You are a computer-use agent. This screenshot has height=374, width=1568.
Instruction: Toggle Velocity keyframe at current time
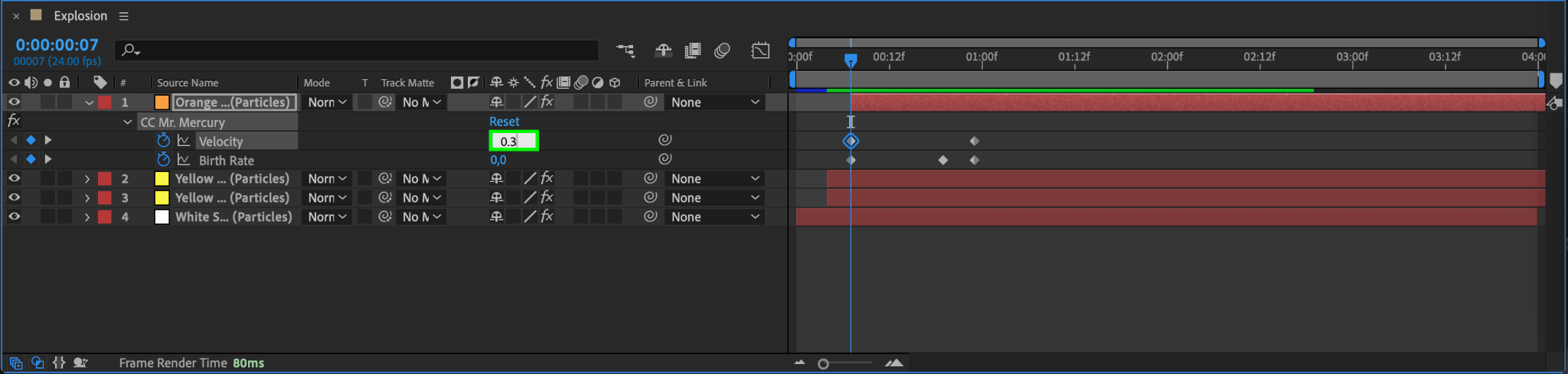(31, 140)
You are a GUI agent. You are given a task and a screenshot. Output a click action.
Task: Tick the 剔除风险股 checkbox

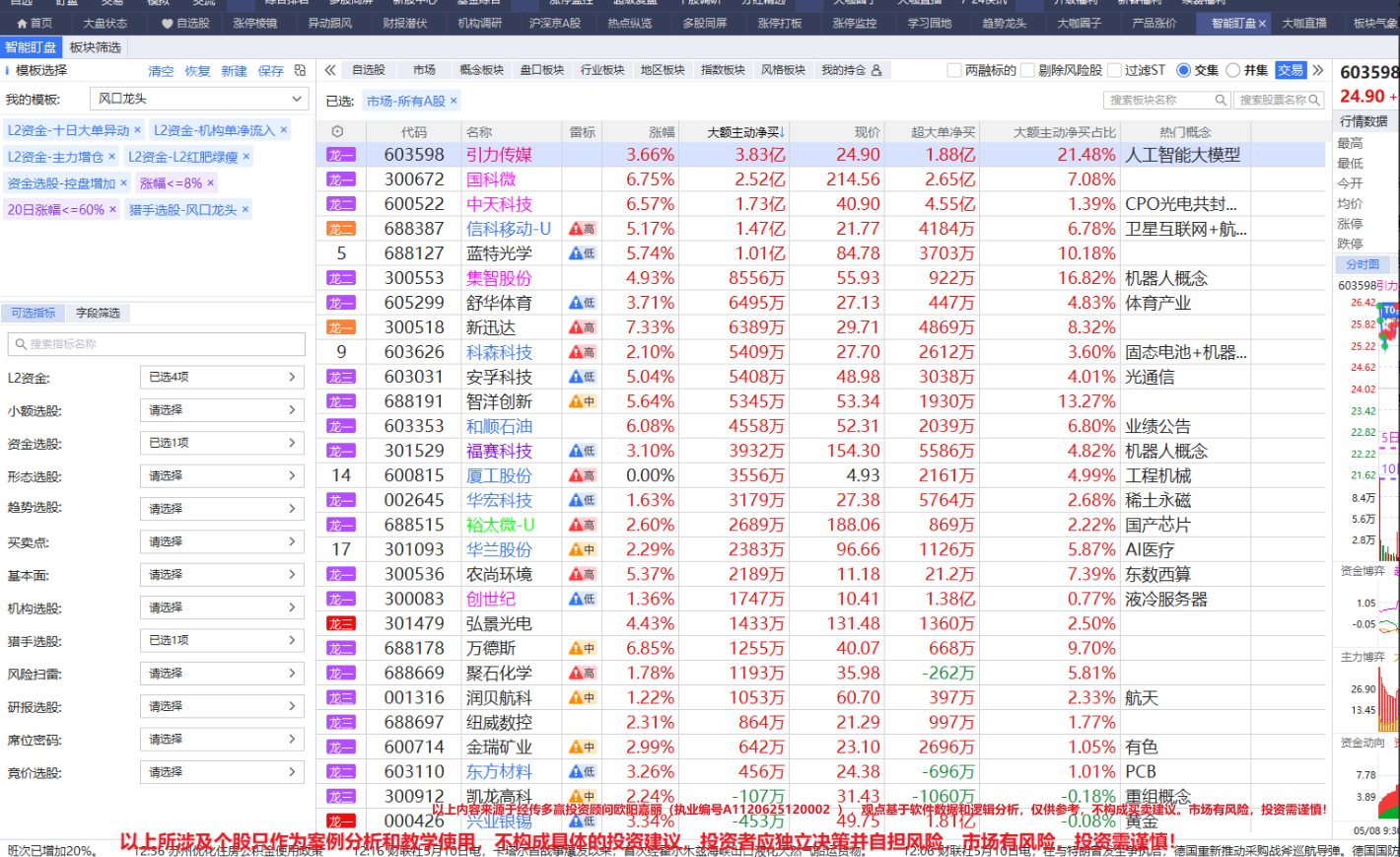coord(1027,70)
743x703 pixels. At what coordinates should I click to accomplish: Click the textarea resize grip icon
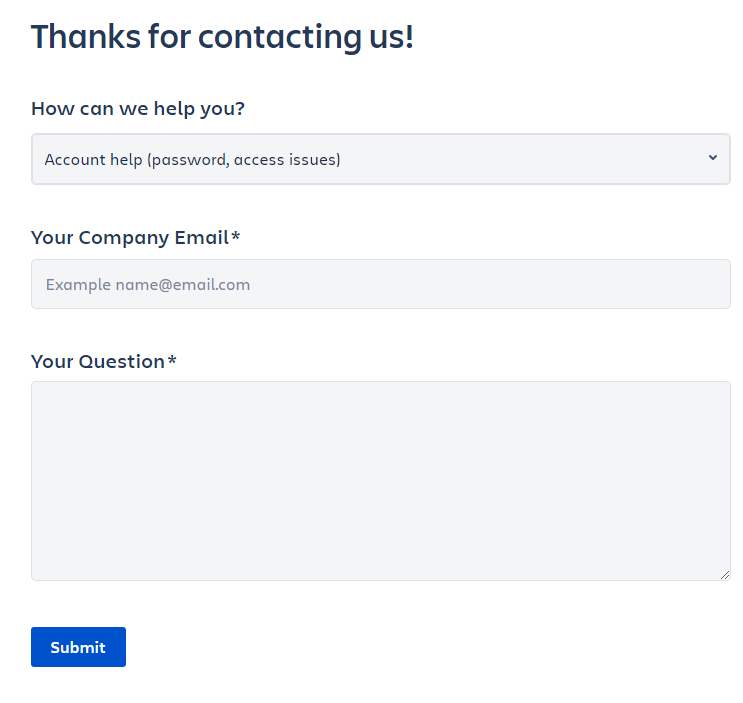(x=724, y=574)
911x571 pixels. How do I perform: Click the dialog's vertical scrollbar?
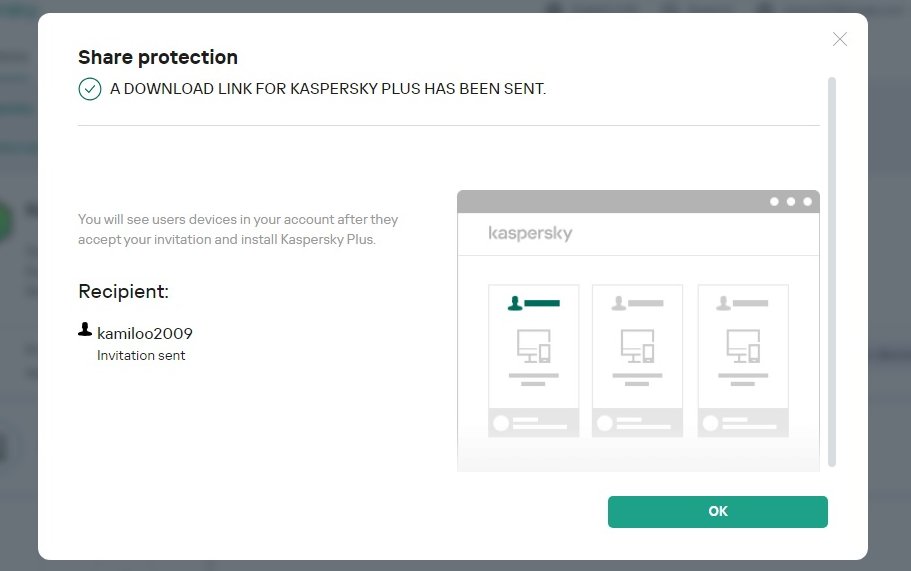pos(832,270)
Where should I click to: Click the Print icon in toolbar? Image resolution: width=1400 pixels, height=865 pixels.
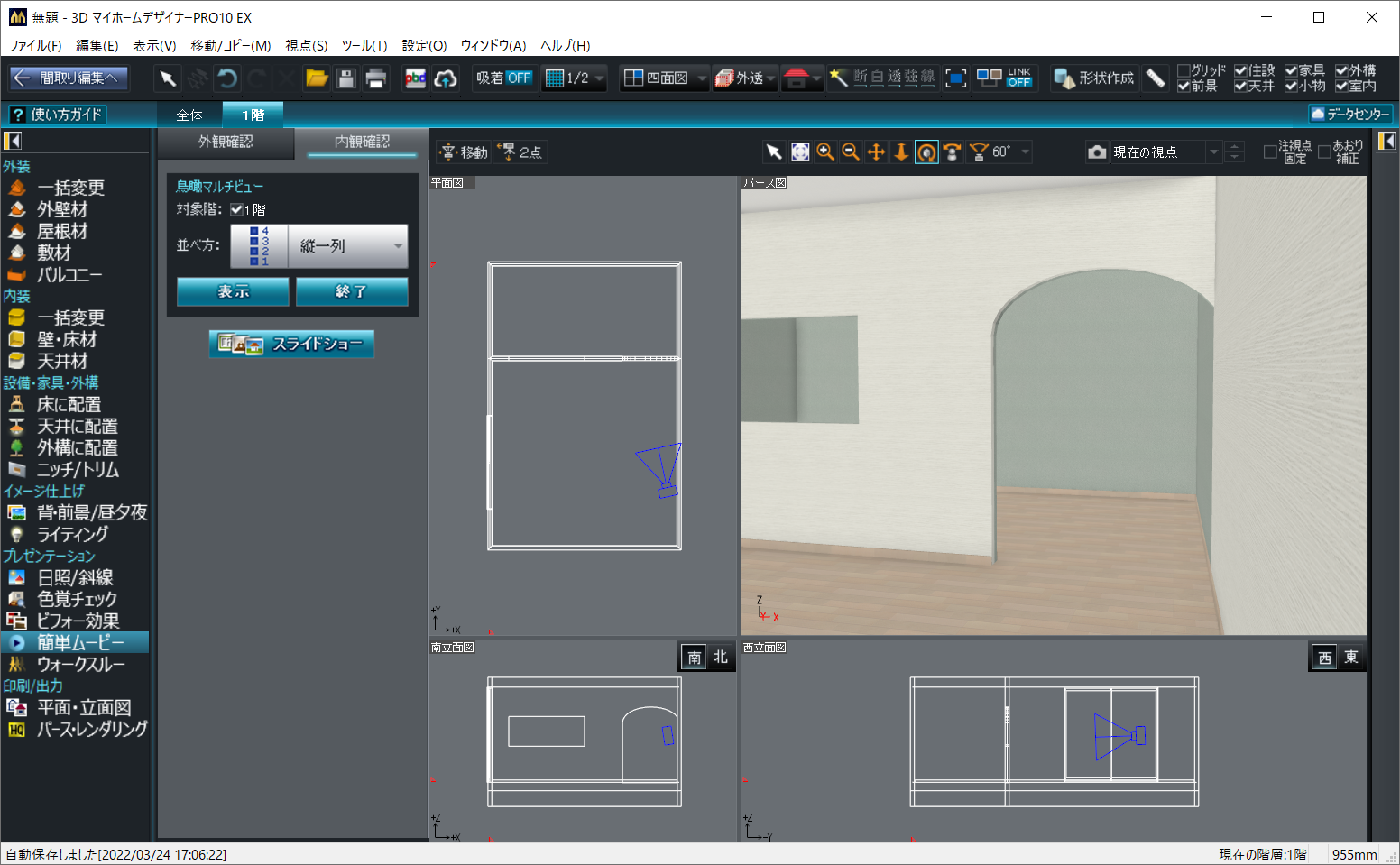click(376, 78)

◆ ◆ ◆

▶ Your task: For each record above, write out every line exactly and skip the pictures.

▶ Solution below:
You are a computer-use agent. This screenshot has height=374, width=1568.
Instruction: Toggle Velocity keyframe at current time
(31, 140)
You are a GUI agent. You are given a task and a screenshot. Output a click action.
Task: Tick the 剔除风险股 checkbox

coord(1027,70)
743x703 pixels. At what coordinates should I click to accomplish: Click the textarea resize grip icon
(x=724, y=574)
911x571 pixels. How do I perform: Click the dialog's vertical scrollbar?
pos(832,270)
Where should I click to: Click the Print icon in toolbar? Image resolution: width=1400 pixels, height=865 pixels.
click(376, 78)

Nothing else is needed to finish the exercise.